Decommissioning of illegally held weapons will, of course, be one of many preconditions to such talks reaching a satisfactory outcome. So will a revision of the amount of legally held weapons which were licensed in the context of the conflict while it prevailed. So will an end to the continuing horrific practice of "punishment beatings" and shootings by both sets of paramilitaries. So will the evolution of a largely unarmed police service which clearly cannot happen while the population is so highly armed.

Part of the reality of enabling all of these desirable things to happen is the start of all party talks, with the aim of agreement among the people of Northern Ireland as to how they can live together in peace while respecting each other's chosen identities. It is an agenda that, when ultimately addressed, will clearly include resolving all weapons related issues.

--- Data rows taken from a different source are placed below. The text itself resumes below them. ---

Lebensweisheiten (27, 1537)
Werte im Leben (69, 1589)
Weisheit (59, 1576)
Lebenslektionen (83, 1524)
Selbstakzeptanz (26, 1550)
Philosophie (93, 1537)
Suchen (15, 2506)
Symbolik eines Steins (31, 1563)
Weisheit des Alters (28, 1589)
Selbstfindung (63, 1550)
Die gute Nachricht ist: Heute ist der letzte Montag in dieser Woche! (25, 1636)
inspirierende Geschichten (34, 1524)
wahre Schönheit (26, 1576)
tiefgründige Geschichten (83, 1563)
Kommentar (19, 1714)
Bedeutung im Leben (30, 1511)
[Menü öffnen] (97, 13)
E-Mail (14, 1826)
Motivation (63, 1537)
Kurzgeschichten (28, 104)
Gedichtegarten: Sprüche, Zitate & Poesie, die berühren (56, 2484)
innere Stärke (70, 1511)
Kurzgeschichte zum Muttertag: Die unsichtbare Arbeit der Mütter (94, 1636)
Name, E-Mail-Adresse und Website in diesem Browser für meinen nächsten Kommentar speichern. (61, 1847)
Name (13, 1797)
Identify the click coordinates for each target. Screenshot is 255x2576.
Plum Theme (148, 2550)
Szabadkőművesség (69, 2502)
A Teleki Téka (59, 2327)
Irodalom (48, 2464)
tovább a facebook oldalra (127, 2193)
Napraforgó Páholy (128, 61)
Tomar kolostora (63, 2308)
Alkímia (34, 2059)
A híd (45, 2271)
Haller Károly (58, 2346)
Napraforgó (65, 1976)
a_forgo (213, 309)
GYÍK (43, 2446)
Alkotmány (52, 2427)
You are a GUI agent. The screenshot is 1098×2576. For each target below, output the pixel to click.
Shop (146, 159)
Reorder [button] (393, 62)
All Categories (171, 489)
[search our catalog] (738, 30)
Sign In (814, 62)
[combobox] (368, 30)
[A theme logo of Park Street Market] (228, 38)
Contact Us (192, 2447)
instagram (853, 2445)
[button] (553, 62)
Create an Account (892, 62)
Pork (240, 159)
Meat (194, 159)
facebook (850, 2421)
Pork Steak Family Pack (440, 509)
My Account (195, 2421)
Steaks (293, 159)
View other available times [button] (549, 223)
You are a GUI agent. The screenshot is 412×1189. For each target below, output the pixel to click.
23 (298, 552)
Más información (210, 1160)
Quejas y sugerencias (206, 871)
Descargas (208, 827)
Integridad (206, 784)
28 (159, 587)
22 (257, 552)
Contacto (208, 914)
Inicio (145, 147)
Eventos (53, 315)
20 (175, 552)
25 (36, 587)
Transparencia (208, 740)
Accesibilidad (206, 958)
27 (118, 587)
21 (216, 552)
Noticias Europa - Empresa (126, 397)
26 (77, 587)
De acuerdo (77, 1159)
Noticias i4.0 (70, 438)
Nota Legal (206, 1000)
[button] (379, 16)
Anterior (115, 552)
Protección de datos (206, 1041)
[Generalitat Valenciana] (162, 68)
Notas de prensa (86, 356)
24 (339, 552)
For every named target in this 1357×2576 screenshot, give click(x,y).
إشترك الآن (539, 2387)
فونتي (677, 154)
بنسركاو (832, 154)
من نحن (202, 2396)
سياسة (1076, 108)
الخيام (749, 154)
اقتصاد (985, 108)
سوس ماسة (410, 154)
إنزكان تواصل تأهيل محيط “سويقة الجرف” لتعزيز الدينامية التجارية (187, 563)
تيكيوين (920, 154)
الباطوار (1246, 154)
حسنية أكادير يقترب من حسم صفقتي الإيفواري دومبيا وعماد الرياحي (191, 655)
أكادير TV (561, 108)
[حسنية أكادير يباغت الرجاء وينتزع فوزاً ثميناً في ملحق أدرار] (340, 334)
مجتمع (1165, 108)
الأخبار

Many unionists and Irish nationalists will approach such talks with a great deal of mistrust. Many people will want such mistrust to be alleviated by a gesture from "the other side" before talks begin. Despite the many complexities, the Mitchell Commission should be able to devise a series of suggested gestures that would be seen to be impartial and constructive.

The paramilitaries on either side could make explicit their intention not to restart their killing campaigns. They could stop the practice of "punishment" beatings a shootings. A revised set of conditions could be suggested for the licensing of legally held weapons in Northern Ireland. The Mitchell Commission itself, or an alternative independent body, could continue to exist as a permanent advisory commission.

While it should not be a precondition to starting all party talks, the paramilitaries could choose to decommission (not surrender) some offensive weaponry such as explosive's, with a stated purpose of their own choosing for doing so, while retaining until later in the process other weapons which they currently believe they may need for self defence.

In reality regardless of the decommissioning issue, and regardless of ideological arguments about what is or is not written down in various joint government documents, everyone involved in all party talks will have the best safeguard that anyone can possibly have in any negotiations about anything, in the recognition by virtually everyone else that a solution cannot be imposed on any section of the Northern Ireland community.

The most important part of the peace equation at the moment is not weapons, but attitudes on all sides. Everyone knows that we cannot have a lasting settlement without all party talks. Everyone knows what the "other side" could do to remove the obstacles to such talks. Everyone should now also ask what they themselves can do to make it easier for the "other side" to reciprocate. Whoever makes the next significant move in that direction will not be seen to have surrendered, but to have brought closer a lasting and just peace. Yours, etc., (chair person), (coordinator) New Consensus, 7 Dargle Road, Drumcondra, Dublin 9.